Here's the surprising sign researchers found that shows a couple will get divorced
If only there was a way to know from the beginning whether our relationship with someone would last forever or not. Imagine how much time we'd save - how much heartbreak we'd save. Unfortunately, no such thing exists, meaning many of us are doomed to date terrible people for a significant portion of our adult lives.
However, there are some aspects of a relationship that can be used as a fairly reliable predictor of the success of a relationship.
A study published in the Journal of Personality and Social Psychology tracked 168 couples for a whopping 13 years in order to investigate which signals (if any) are indicative of divorce, and which predict a long-lasting marriage. And, over the course of their research, the authors of the study discovered that there was one quite reliable sign that a couple would eventually end up parting ways - but it's probably not what you think.
Far from being at each other's throats or constantly disagreeing over matters, the couples most likely to separate were actually more affectionate than those who stuck it out for a longer period.
"As newlyweds, the couples who divorced after seven or more years were almost giddily affectionate, displaying about one-third more affection than did spouses who were later happily married," the authors explained.
But how is this even possible?
In an interview with The Independent, dating and relationship psychologist Madeleine Mason Roantree said that, "if you think about it, it makes sense." She continued:
“Some people get caught up in the infatuation of a relationship, hence the term ‘love is blind,’ and it is known that infatuation is not a long-lasting state. Once that disappears, one has to look at what is left between the two people, and if there is no bond other than passion, then the relationship is likely to fall apart.

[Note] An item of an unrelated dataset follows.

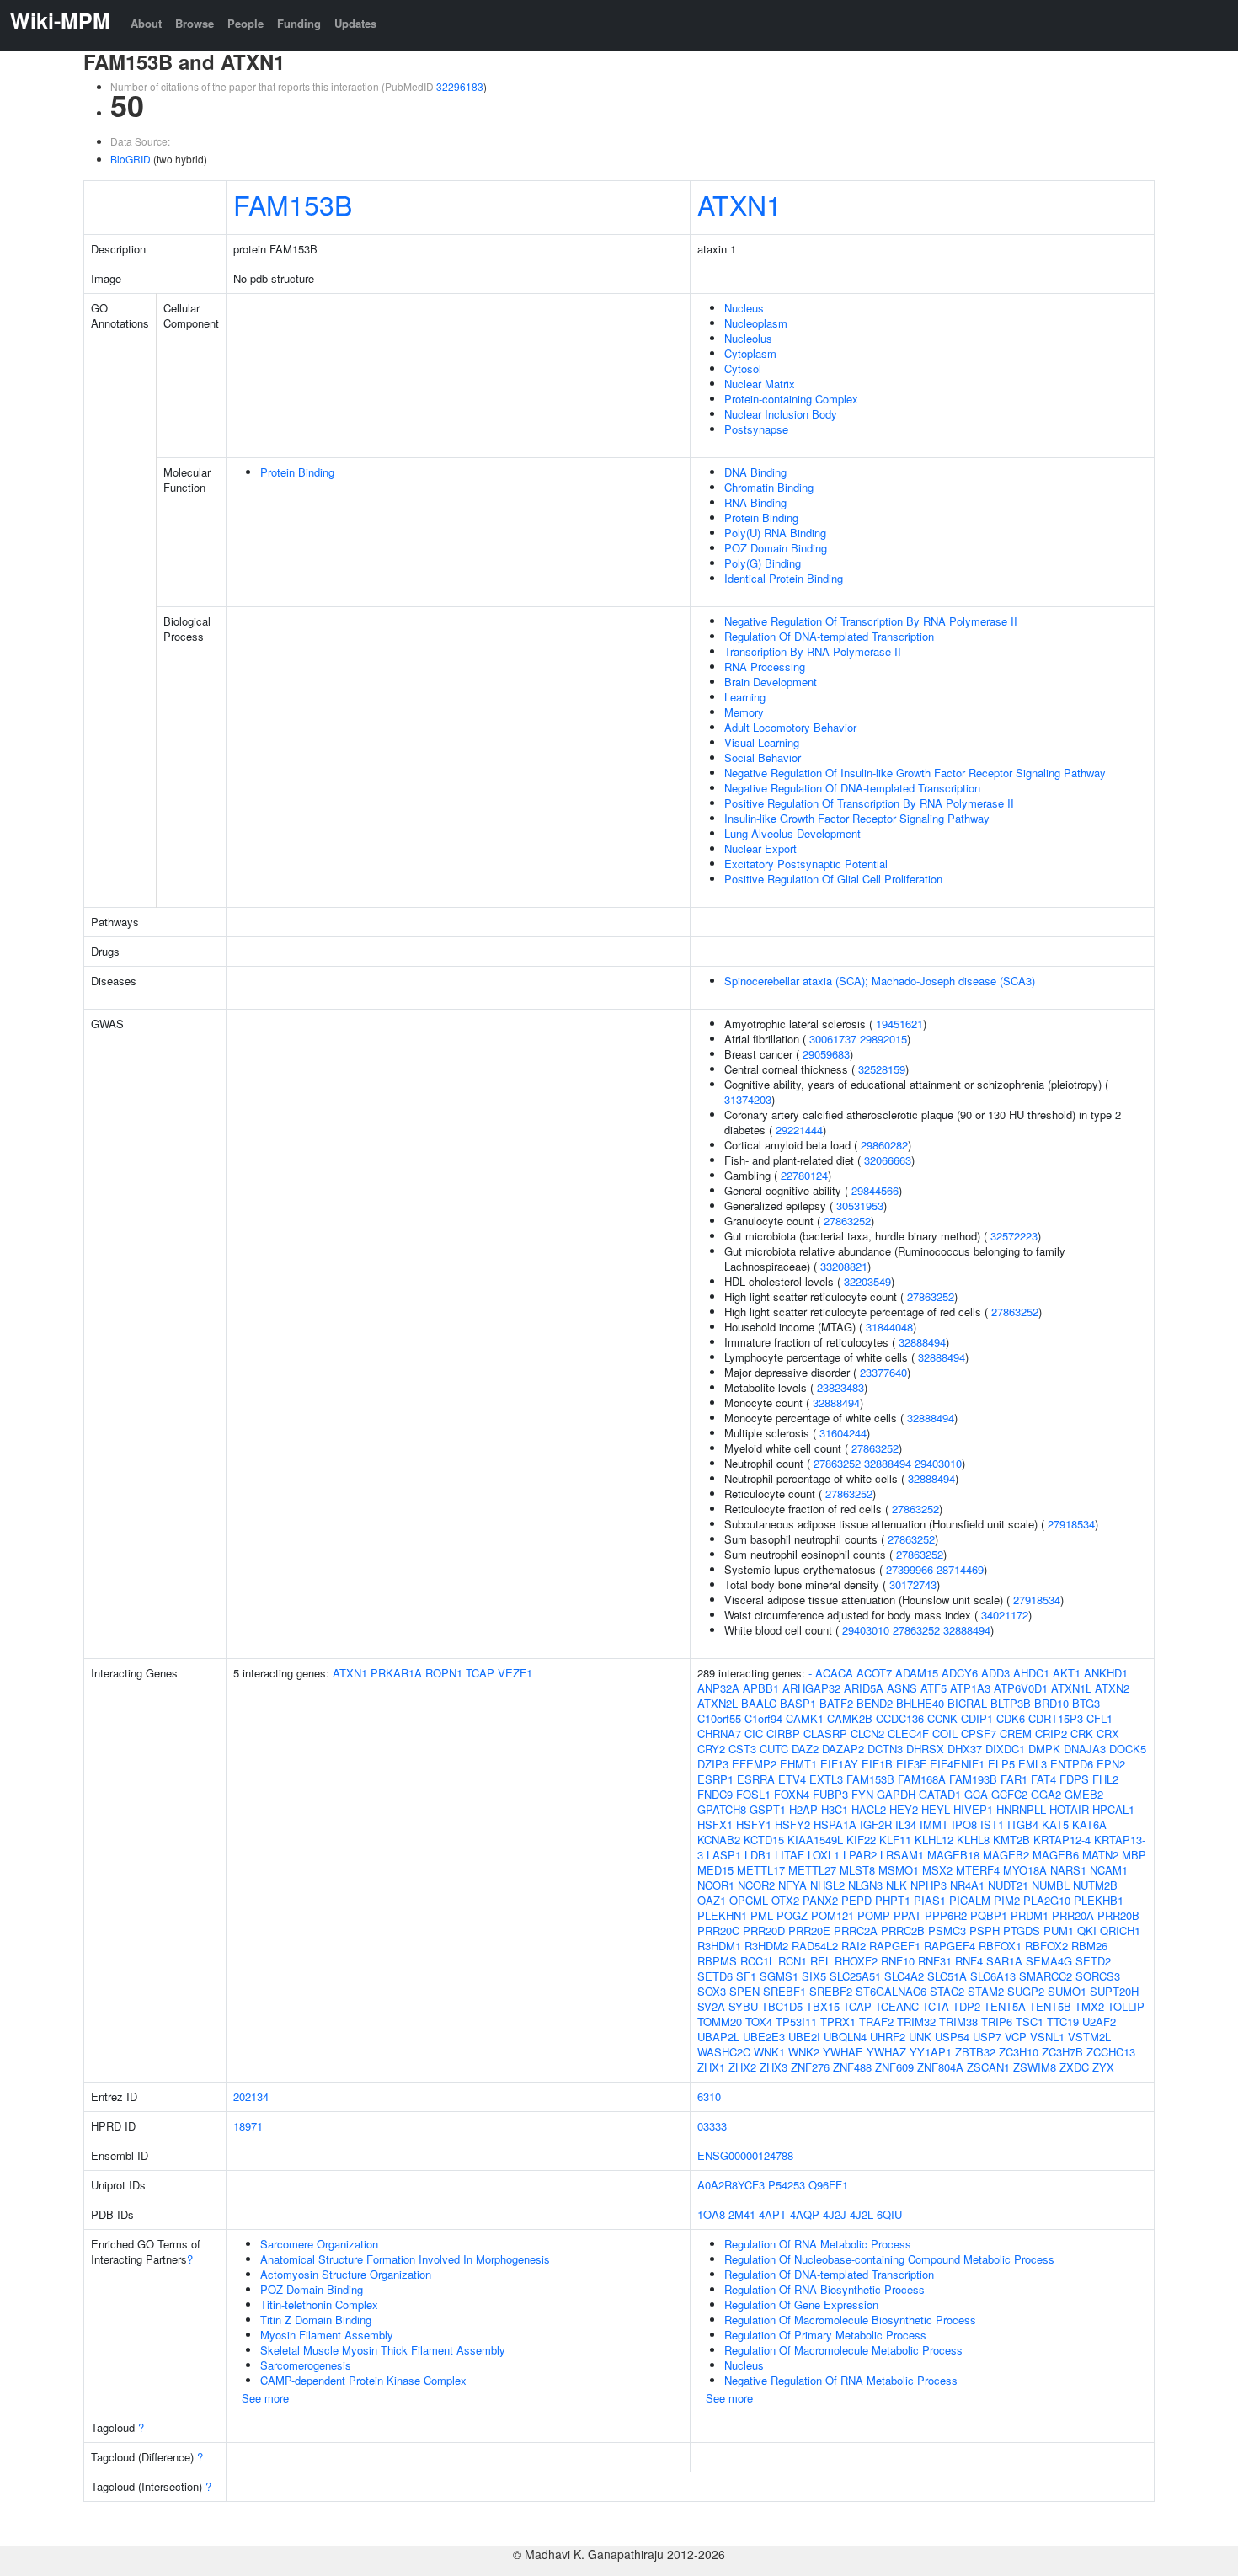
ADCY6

"There is also the danger of falling in love with an aspect of someone, knowing that it’s not long-lasting or sustainable but hoping that things will change. For example, a couple gets together in a partying environment, but when kids come along, one person does not intend to give up the party lifestyle."
Basically: the kind of attraction that is more intense than average is often an indicator of infatuation, rather than a deep, lasting connection that will still be present after the honeymoon period has subsided.
"Over-the-top emotions (and their physical expression) are hard to sustain. This type of behaviour is most commonly found in the honeymoon period, which is a short-lived phase from three to nine months," concurred Susan Winter, a relationship expert.
"Life and life’s challenges can get real very quickly," she explained. "That’s when you’ll see each partner’s true personality emerge. The person you thought you married has vanished and discontentment occurs."
This doesn't mean that you should hold back from showing affection, nor should you necessarily be wary if your partner shows a great deal of affection either. And, indeed, there are several other indicators that suggest a relationship won't work out, too - namely a lack of effort and appreciation for one another.
All it means is that relationships founded on infatuation rather than a deep, romantic connection are less likely to hold up in the long run. Unfortunately, that's not very easy to see when you're in the early stages of getting to know someone - so we're just as stuck as we always have been.